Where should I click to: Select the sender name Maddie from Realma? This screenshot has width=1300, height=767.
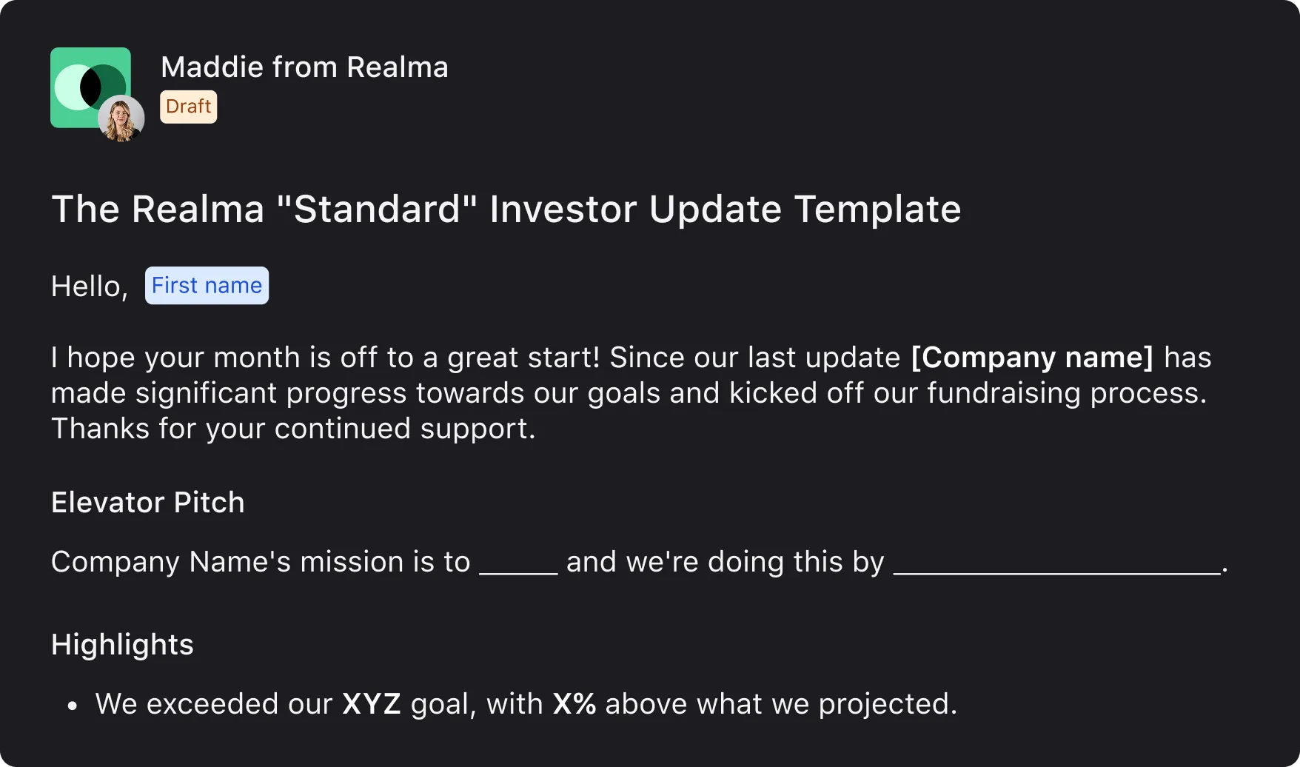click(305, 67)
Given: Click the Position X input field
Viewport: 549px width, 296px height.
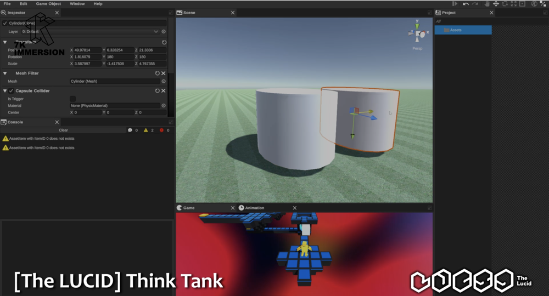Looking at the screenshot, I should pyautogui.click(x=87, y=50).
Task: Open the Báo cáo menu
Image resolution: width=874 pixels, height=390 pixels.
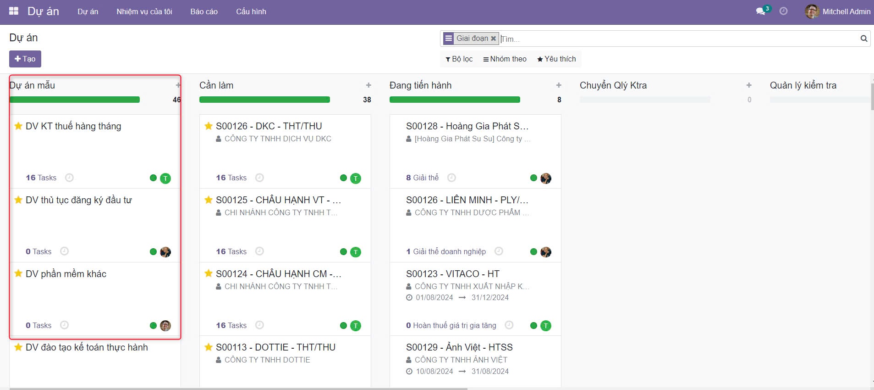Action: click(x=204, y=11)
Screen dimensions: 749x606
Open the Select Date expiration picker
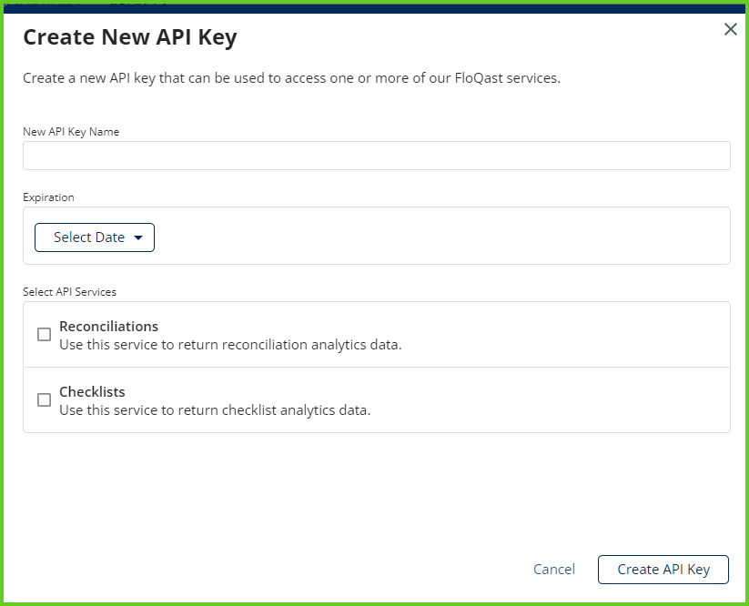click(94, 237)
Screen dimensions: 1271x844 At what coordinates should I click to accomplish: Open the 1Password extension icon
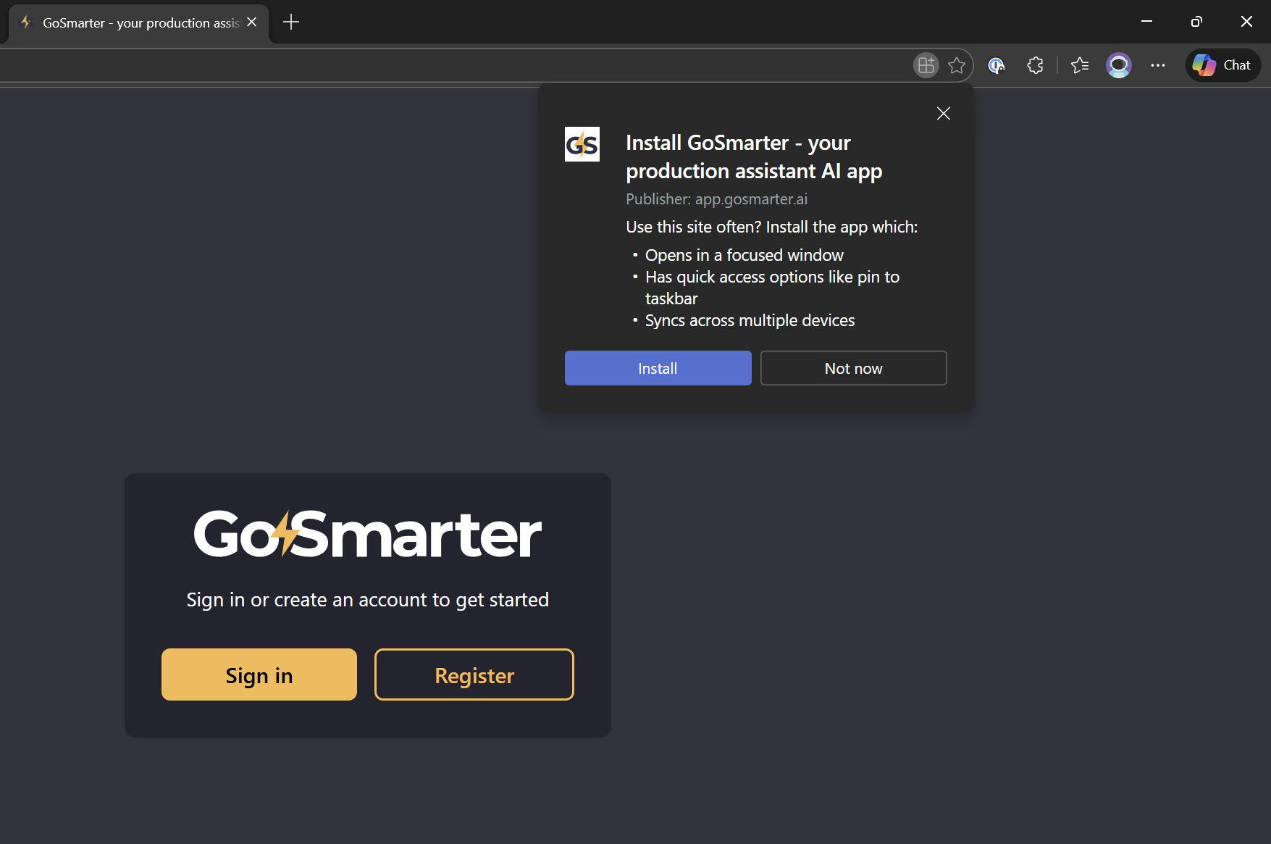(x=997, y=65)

**********

- **Description of the task**: Begin at the line with "Viewport: 549px width, 296px height." and retype exactly every line through the last one of the entries above, both included, and nothing more; pictures stay out.

- **Output for this task**:
Viewport: 549px width, 296px height.
Looking at the screenshot, I should pyautogui.click(x=87, y=50).
Task: Open the Báo cáo menu
Image resolution: width=874 pixels, height=390 pixels.
Action: click(x=204, y=11)
Screen dimensions: 749x606
Open the Select Date expiration picker
click(94, 237)
Screen dimensions: 1271x844 At what coordinates should I click to accomplish: Open the 1Password extension icon
(x=997, y=65)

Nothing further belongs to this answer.